Apparently there was a whole lot of personal drama that was happening behind all of this. The individual known as Kindness, who Bonnie brought to the ranch to handle trauma, was apparently someone who claimed to have some kind of multiple personality issue, meaning they would sometimes behave as different people depending which personality was in charge. At some point, Kindness was accused of faking a disability by presenting with temporary blindness. Bonnie became offended, believing Kindness was experiencing ableism from others within the group.

It’s actually hard to parse what happened because nearly everyone involved has protected their tweets. The ranch’s Twitter and Instagram accounts are both down. But according to Wikipedia, before the ranch’s Twitter account went down, they tweeted something about being evicted from the ranch. I don’t know if that means the Tenacious Unicorn Ranch that spawned a dozen profiles is no more or if they’re just looking for a new home.

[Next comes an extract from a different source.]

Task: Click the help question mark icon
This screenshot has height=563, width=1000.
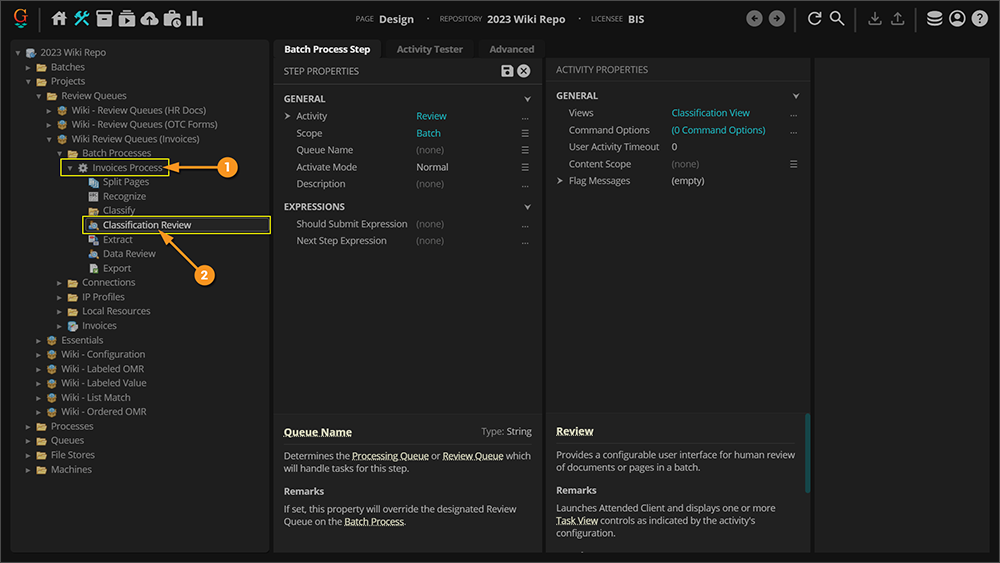Action: point(979,19)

Generally speaking, this reminds me of what happens every time progressives get together to form a new utopia, whether its this ranch or the Capitol Hill Autonomous Zone (CHAZ) in Seattle, the takeover of Evergreen State College or the Occupy villages set up in 2011. In every case, these new experiments in communal living are always praised by left-wing media and get lots of positive attention. And then, usually in a matter of months, the new utopia collapses in a heap of angry recriminations, often with some clear harm done to people inside the group. The far left never seems to learn that these mini-utopias they keep trying to create don’t work.